Get yourself a man…His lips compressed into a tight line as he set down the tray. Why had he not thought of offering his PA the same piece of advice?
The answer to that question was not a nice one. But then, as his secretary had just pointed out to Mia, he wasn’t nice.
It rankled—the not-nice part and the man part.
Throwing himself down in his chair Nikos swung it around to face the window. So I don’t respect women. A flash of irritation shot across his face. He did respect them or why the hell did he restrict himself to the kind that preferred to play the game the way he liked to play it? He wasn’t looking for love. He was not looking for marriage, so he steered well clear of the kind of women looking for either or both.
And that was respecting them, he determined. It would have been nice if Fiona had recognised that.

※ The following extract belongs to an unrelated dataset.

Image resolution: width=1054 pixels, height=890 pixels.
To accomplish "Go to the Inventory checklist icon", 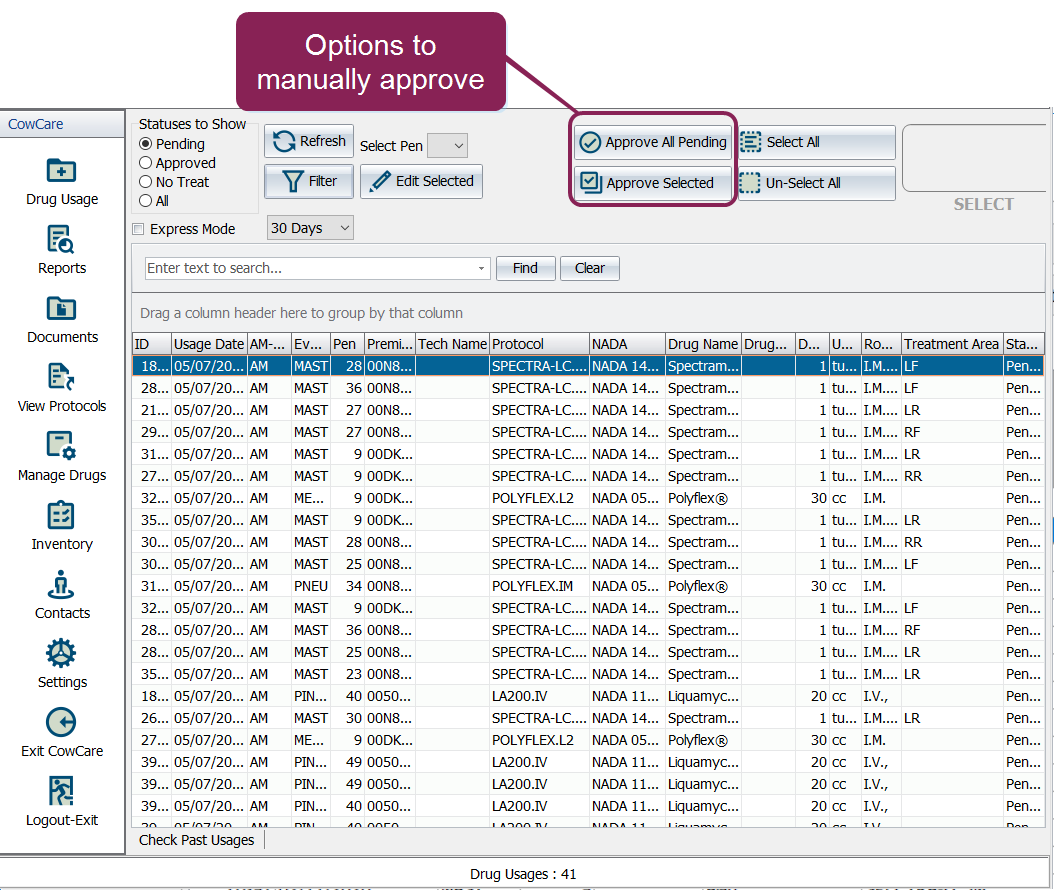I will 62,515.
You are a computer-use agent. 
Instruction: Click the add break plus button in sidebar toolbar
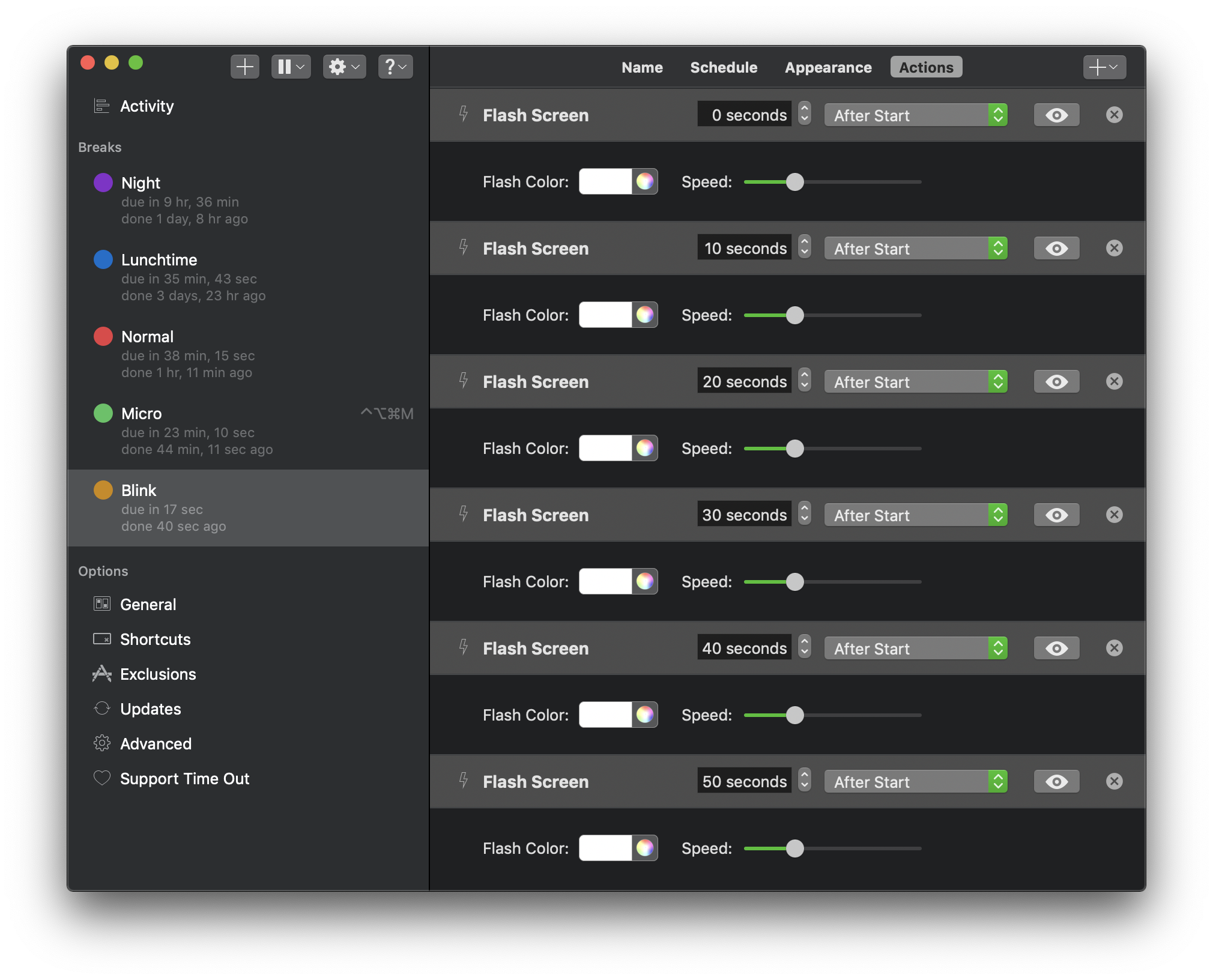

Vaguely surprised that there was a dose of hurt rolling round inside him, Nikos frowned. He was good to his staff, fair—generous, as Fiona had pointed out. He’d believed he had their respect. His secretary had shocked him with her view of him. It angered him that she’d felt it necessary to warn Mia off.
He rested a long forefinger along the line of his mouth where the smooth skin covering his lips felt tightly stretched, his eyes narrowed by an unwanted feeling of distaste at the idea of Mia turning all of that untapped passion on for some other man.
What if she took Fiona’s advice—?
‘Damn,’ he muttered, not liking what was rattling around inside him. Where was the guy who focused purely on business? The guy who barely noticed a woman unless she was stretched out naked on a bed?
Perhaps that was it. He needed a woman. Sex, he named it. A long night of seething hot passion with the kind of woman who could appreciate what he could do for her without expecting the whole heavy emotional bit by return. He was not possessive. He was not even mildly demonstrative like Mia had dared to suggest. If he touched her like she said he did, it was done with attention to polite good manners and respect. She was the one who’d misread the signals.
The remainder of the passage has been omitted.